Daily file photo by Katie Pach

The Lorraine H. Morton Civic Center, 2100 Ridge Ave. Residents signed a petition to support full funding for the city’s Youth and Young Adult division, which faces potential budget cuts.

Samantha Handler, Assistant City Editor

About 1,100 residents have signed a petition to support full funding for the Youth and Young Adult division as the program faces cuts during the city’s priority-based budgeting process, the division’s community services manager Kevin Brown said.

Brown said he created the petition to raise awareness of the program’s potential to be eliminated and highlight the contributions it has made to Evanston, serving the youth who are “highest at risk.”

“We believe the old saying that the youth and young adults are the future of Evanston,” Brown said. “It would have a devastating impact on the city of Evanston if these programs were cut.”

On May 10, the city released a survey asking residents to rank their top 10 and bottom 10 budgeting priorities out of a list of 46 items. The Youth and Young Adult division, which provides violence interruption and substance abuse treatment placement, was listed as costing around $940,000. The Mayor’s Summer Youth Employment Program, which Brown said employs 600 to 700 young adults each year, costs around $600,000.
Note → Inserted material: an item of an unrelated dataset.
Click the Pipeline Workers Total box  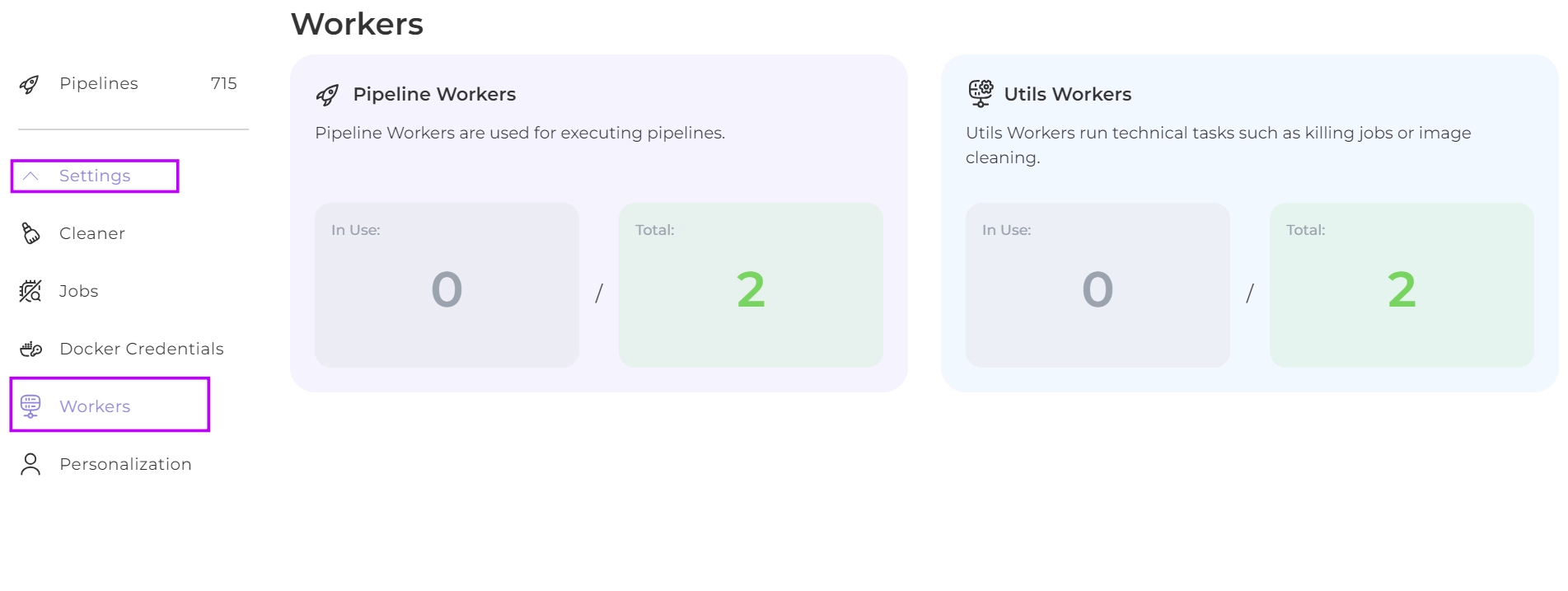751,285
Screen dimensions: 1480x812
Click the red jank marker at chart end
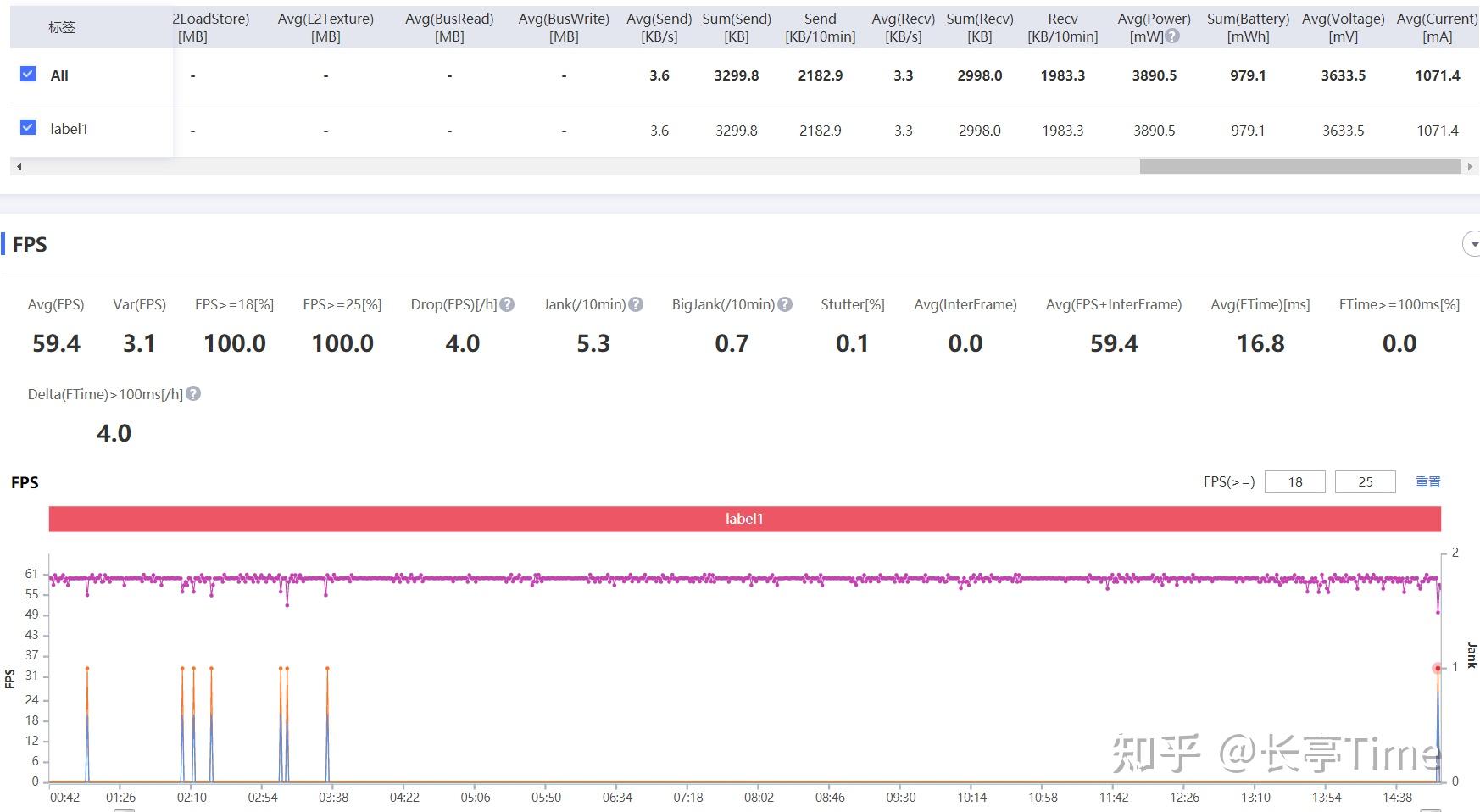1438,668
According to city documents, the division — created in 2011 — aims to provide opportunities for all Evanston youth and young adults to become “active and productive” citizens by strengthening existing services, establishing partnerships and providing job training and placement. Its operational plan focuses on four areas: education, civic engagement, workforce development and alternative recreation.

Nina Kavin, co-founder of Dear Evanston — a community forum discussing race and inequity in the city — said the division’s outreach workers are “invaluable” to Evanston’s youth and families. She said much of their work goes unnoticed to residents as they stop violence from occurring and provide resources to families.

“They are an enormous factor in helping to keep the peace in Evanston, to prevent violence in Evanston, to address violence in Evanston,” Kavin said. “If the city of Evanston is going to talk about the need to reduce violence, then you can’t eliminate a program like this.”

Evanston resident Lesley Williams said the way the city has asked residents to vote on programs through the survey is particularly “upsetting.” The survey shows which programs are popular but not necessarily which ones are “crucial” for residents’ everyday lives, she said.

Williams added that cutting the Youth and Young Adult division would be harmful to the youth served by the program. She said the city needs to look at budgeting with an “equity lens” to see who will be most impacted and hurt by the decisions.

“Just having this program which touches so many low-income (kids), many of whom are African-American, Latino kids in Evanston, should be an absolute priority,” Williams said. “To me it’s profoundly shocking that that’s even being considered for cuts.”

Correction: A previous version of this story misquoted Nina Kavin. She said the Youth and Young Adult division is an enormous factor in helping to keep the peace in Evanston. The Daily regrets the error.